TASK GOAL => When the line containing "事業所 (516, 2425)" appears in the data below, begin copying there and stop only after the line containing "選擇語言 (756, 17)".

Collected data entries

########

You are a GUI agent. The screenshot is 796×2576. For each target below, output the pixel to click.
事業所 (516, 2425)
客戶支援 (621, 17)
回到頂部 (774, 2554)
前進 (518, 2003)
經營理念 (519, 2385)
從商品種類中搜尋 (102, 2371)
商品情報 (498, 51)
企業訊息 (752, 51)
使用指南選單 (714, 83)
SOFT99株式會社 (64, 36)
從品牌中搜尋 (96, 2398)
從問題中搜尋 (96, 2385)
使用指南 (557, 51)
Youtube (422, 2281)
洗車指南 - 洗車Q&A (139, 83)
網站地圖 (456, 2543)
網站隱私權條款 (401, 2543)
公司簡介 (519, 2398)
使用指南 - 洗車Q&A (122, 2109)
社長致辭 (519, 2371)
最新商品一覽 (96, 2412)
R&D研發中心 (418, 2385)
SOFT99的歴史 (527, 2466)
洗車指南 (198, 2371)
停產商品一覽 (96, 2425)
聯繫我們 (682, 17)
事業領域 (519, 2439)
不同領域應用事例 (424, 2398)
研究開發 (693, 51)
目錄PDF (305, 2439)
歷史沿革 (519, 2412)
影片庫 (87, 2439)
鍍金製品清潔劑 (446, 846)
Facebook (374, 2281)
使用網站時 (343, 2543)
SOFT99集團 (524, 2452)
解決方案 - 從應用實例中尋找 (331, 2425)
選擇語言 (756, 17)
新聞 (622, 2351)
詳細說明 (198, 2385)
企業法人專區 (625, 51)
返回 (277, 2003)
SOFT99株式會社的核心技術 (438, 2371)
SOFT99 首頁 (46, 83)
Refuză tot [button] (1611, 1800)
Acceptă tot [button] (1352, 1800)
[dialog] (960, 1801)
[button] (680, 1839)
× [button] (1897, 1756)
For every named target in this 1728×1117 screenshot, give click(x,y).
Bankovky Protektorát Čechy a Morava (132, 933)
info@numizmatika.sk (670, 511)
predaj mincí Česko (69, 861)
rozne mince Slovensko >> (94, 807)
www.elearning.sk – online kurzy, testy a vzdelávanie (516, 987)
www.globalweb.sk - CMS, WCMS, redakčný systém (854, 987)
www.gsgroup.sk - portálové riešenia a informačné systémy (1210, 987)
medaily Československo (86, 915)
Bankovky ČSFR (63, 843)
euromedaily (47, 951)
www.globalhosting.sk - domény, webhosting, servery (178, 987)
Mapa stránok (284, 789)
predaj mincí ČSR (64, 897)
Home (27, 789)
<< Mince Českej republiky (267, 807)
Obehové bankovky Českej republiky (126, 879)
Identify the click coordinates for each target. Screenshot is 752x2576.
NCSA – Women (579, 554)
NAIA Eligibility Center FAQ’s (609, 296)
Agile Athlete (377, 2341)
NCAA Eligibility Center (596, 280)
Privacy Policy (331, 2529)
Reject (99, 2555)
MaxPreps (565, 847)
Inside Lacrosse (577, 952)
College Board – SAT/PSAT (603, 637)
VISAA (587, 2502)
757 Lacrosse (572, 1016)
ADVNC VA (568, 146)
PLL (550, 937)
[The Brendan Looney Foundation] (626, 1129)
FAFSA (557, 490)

########

EXERCISE RESULT =>
事業所 (516, 2425)
客戶支援 (621, 17)
回到頂部 (774, 2554)
前進 (518, 2003)
經營理念 (519, 2385)
從商品種類中搜尋 (102, 2371)
商品情報 (498, 51)
企業訊息 (752, 51)
使用指南選單 (714, 83)
SOFT99株式會社 (64, 36)
從品牌中搜尋 (96, 2398)
從問題中搜尋 (96, 2385)
使用指南 (557, 51)
Youtube (422, 2281)
洗車指南 - 洗車Q&A (139, 83)
網站地圖 (456, 2543)
網站隱私權條款 (401, 2543)
公司簡介 (519, 2398)
使用指南 - 洗車Q&A (122, 2109)
社長致辭 (519, 2371)
最新商品一覽 (96, 2412)
R&D研發中心 (418, 2385)
SOFT99的歴史 (527, 2466)
洗車指南 (198, 2371)
停產商品一覽 (96, 2425)
聯繫我們 (682, 17)
事業領域 (519, 2439)
不同領域應用事例 (424, 2398)
研究開發 (693, 51)
目錄PDF (305, 2439)
歷史沿革 (519, 2412)
影片庫 (87, 2439)
鍍金製品清潔劑 (446, 846)
Facebook (374, 2281)
使用網站時 (343, 2543)
SOFT99集團 (524, 2452)
解決方案 - 從應用實例中尋找 (331, 2425)
選擇語言 (756, 17)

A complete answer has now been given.